In his recent post, David Lose essentially makes the following argument: "I don't read the Bible literally because it is not inerrant." He fleshes this out a little in his opening paragraph:
I was a little shocked to discover that three in ten Americans read the Bible literally. That is, about a third of the American populace takes everything the Bible says at face value, reading as they would a history or science textbook.
There are two problems here as I see it: First, his definition of literal needs nuancing. Second, he makes a necessary connection between his definition of literal and inerrant.
The definition of literal has been a hot topic with Bible readers for quite some time. Evangelicals have been discussing for decades what it means to read the Bible literally. If you took most people who read the Bible literally and examined exactly how they do it, you'd find it's not quite as flat as Lose claims. Most people can intuitively account for different genres like poetry or linguistic tools like figures of speech. When I teach on this subject I certainly drive home the point that the Bible contains different types of writing; some is history, some is story, some is theological teaching. Lose doesn't appear to account for any of these things in his definition of literal.

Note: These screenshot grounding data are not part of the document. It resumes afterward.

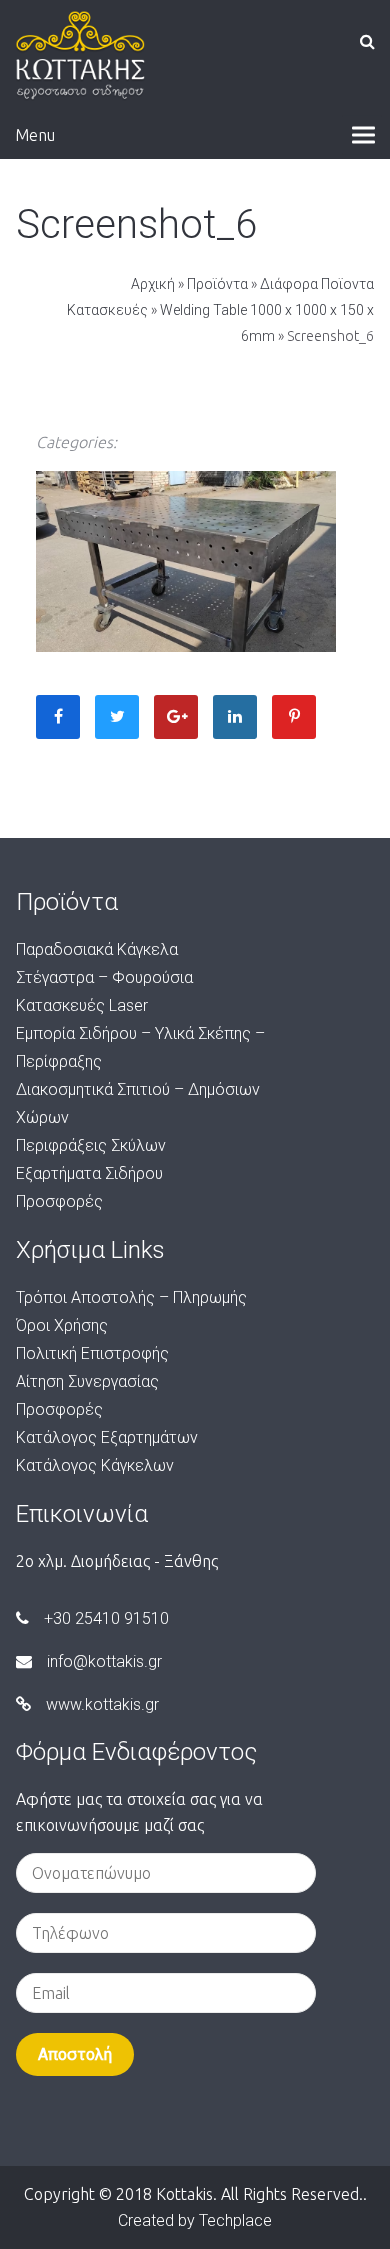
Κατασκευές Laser (82, 1005)
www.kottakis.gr (102, 1704)
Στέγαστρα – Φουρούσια (104, 977)
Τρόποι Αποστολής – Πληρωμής (131, 1297)
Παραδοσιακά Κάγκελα (97, 949)
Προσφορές (59, 1201)
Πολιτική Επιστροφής (92, 1353)
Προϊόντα (217, 284)
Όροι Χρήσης (62, 1325)
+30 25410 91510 (106, 1618)
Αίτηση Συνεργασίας (87, 1381)
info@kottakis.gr (104, 1661)
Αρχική (153, 284)
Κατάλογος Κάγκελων (95, 1465)
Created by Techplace (195, 2220)
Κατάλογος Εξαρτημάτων (107, 1437)
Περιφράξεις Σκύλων (91, 1145)
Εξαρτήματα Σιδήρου (89, 1173)
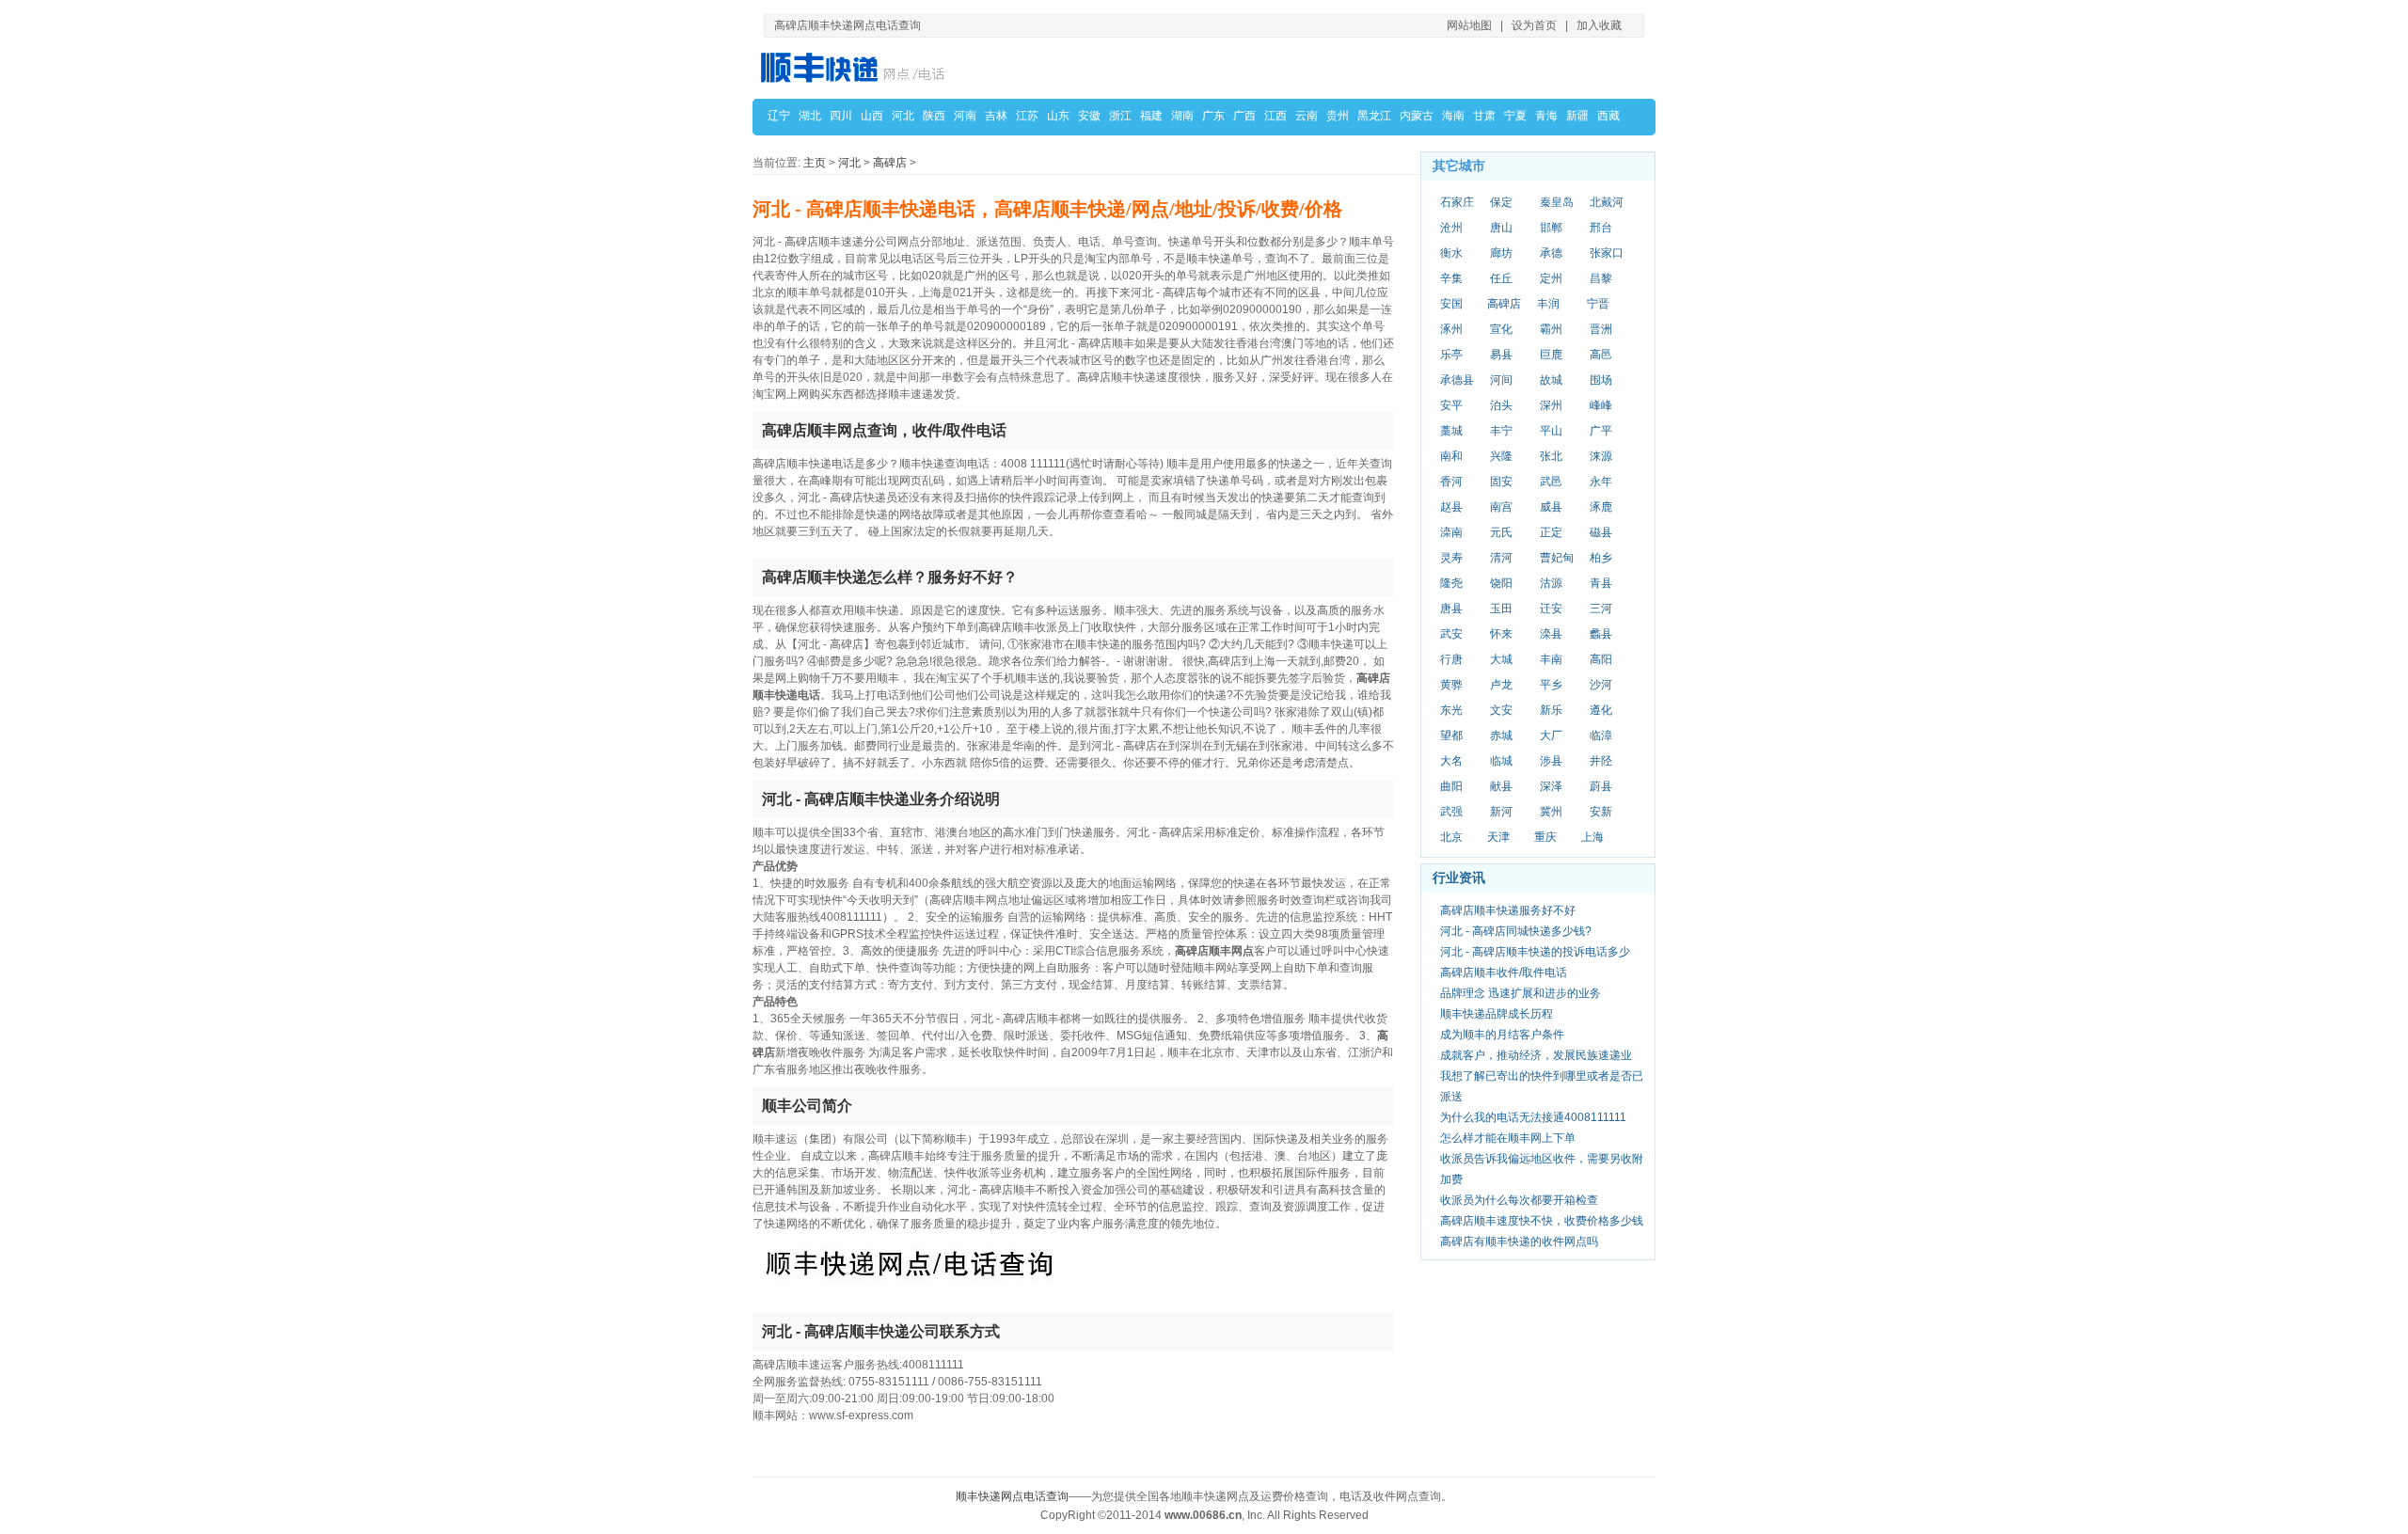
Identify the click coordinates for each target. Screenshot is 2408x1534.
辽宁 (779, 115)
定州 (1551, 278)
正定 (1551, 532)
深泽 (1551, 786)
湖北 (810, 115)
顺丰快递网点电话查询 (1012, 1496)
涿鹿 (1601, 507)
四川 (841, 115)
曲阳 (1451, 786)
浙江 (1120, 115)
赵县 (1451, 507)
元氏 (1501, 532)
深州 (1551, 405)
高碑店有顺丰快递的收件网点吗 (1519, 1241)
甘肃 (1484, 115)
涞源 (1601, 456)
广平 (1601, 430)
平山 (1551, 430)
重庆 (1545, 837)
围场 (1601, 380)
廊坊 (1501, 253)
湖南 (1182, 115)
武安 (1451, 633)
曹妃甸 (1557, 557)
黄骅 (1451, 684)
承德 (1551, 253)
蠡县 (1601, 633)
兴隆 (1501, 456)
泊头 (1501, 405)
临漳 (1601, 735)
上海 (1592, 837)
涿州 (1451, 329)
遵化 (1601, 710)
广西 (1244, 115)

His necessary connection between a literal reading and inerrancy is also troubling, primarily because of his poor working definition of literal. Inerrancy is the belief that the Bible in the original documents contains no error in any of its affirmations. This doctrine is a corollary of inspiration, which teaches that the Bible originates in God and finds its expression through God's influence over the human authors. The basic point is that if God is the source of the Bible, then God will always speak truthfully and correctly. My point is that it is possible to affirm this doctrine and read the Bible literally in a way that accommodates the nature of language, figures of speech, etc. There is no direct connection between holding to inerrancy and a rigid literalism, like Lose suggests.